A "picture" of a topology is the lattice of open sets with union and intersection given by join and meet. The axioms tell you that arbitrary unions are open, so the lattice goes "up" as far as you want (up to the entire space). Only finite intersections are guaranteed open, so it becomes interesting to determine how far "down" one can go -- what sorts of sets are the finite intersections of given open sets. This leads to finding bases (or subbases), a distinguished collection whose members are sufficient to generate the entire lattice.
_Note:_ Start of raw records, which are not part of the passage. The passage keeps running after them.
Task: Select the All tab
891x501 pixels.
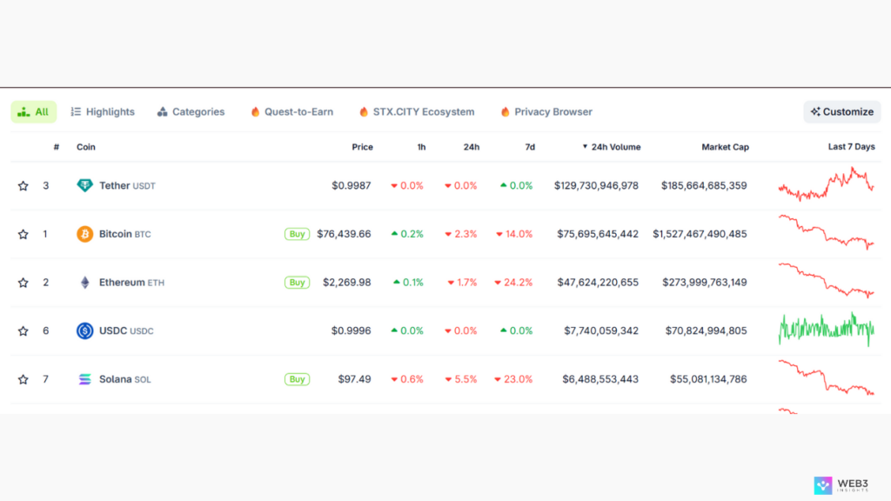Action: 34,112
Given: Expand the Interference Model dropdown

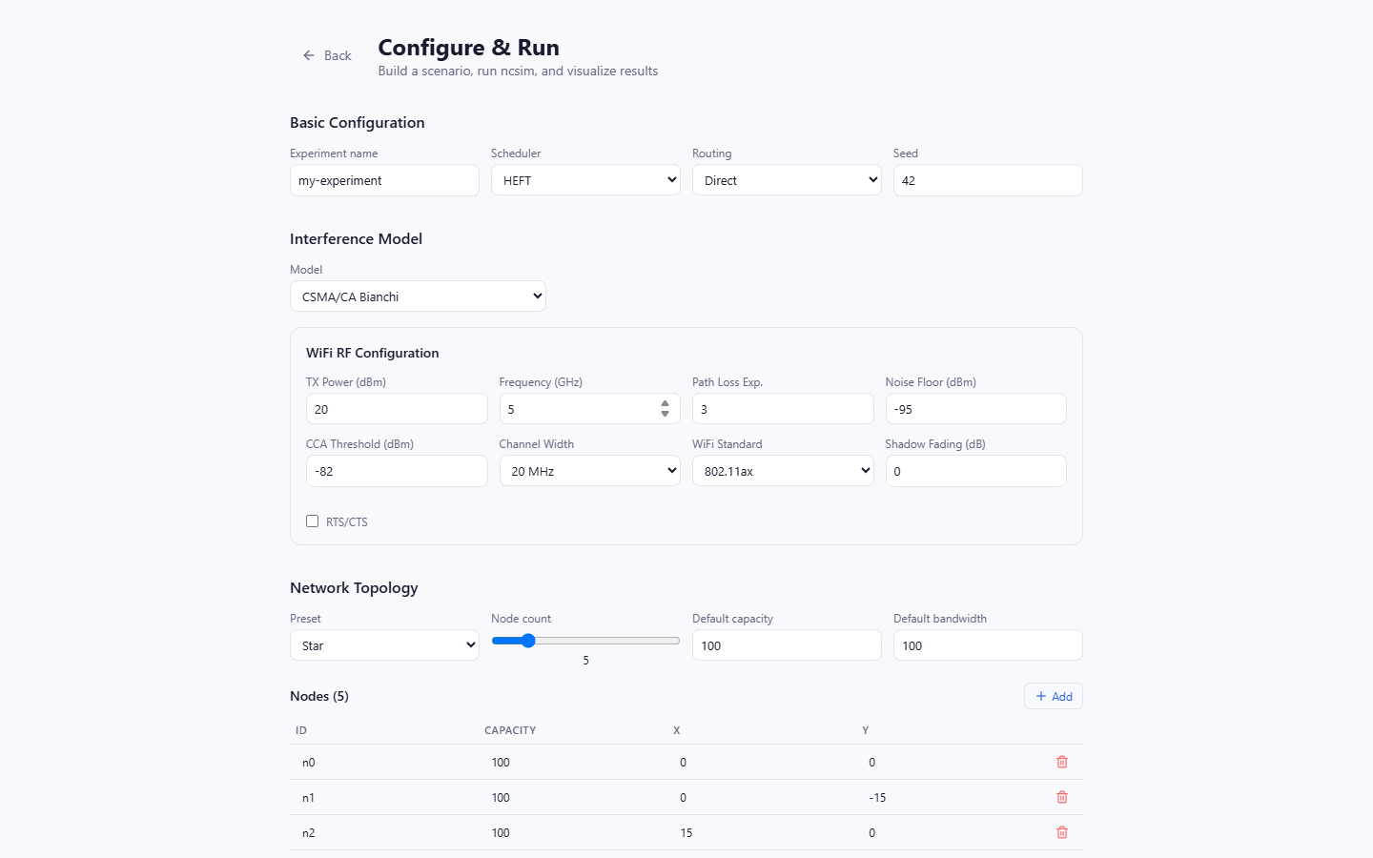Looking at the screenshot, I should [x=418, y=296].
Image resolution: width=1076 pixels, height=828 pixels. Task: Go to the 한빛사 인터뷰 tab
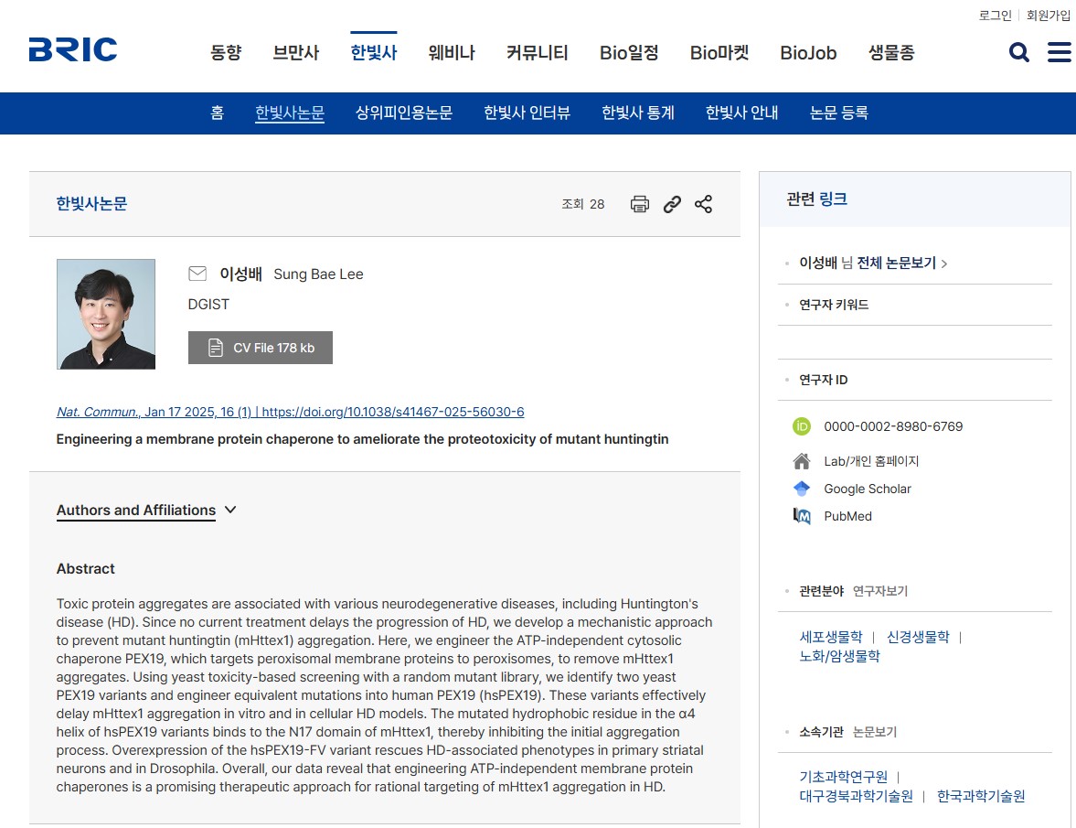[527, 113]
This does not give you any intuition of the space as a chunk of $\mathbb{R}^n$, but with practice, you eventually develop a sort of double vision: chains in the lattice correspond to nested sets in the space and one can move back and forth between these two points of view easily.
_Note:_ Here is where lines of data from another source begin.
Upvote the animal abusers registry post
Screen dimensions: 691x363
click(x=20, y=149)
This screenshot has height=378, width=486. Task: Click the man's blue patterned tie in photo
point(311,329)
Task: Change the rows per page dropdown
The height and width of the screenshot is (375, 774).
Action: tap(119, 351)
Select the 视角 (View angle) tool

There are other ways of doing this, though I stand by my first statement -- it depends on how the space/topology is given what is the "best" way to visualize it.
If you start with a metric space $X$, then you define the open sets in $X$ to be those $U\subseteq X$ satisfying that for all $x\in U$ there exists $\varepsilon >0 $ such that $B_\varepsilon (x)\subseteq U$. The reason we are interested in open sets (and their complements, known as closed sets) is due to various elementary theorems of metric spaces which I assume you've seen (otherwise I will just say that the open sets allow to precisely capture the notion of continuity). It is quite easy to prove that the open sets in a metric space are closed under finite intersections and under arbitrary unions.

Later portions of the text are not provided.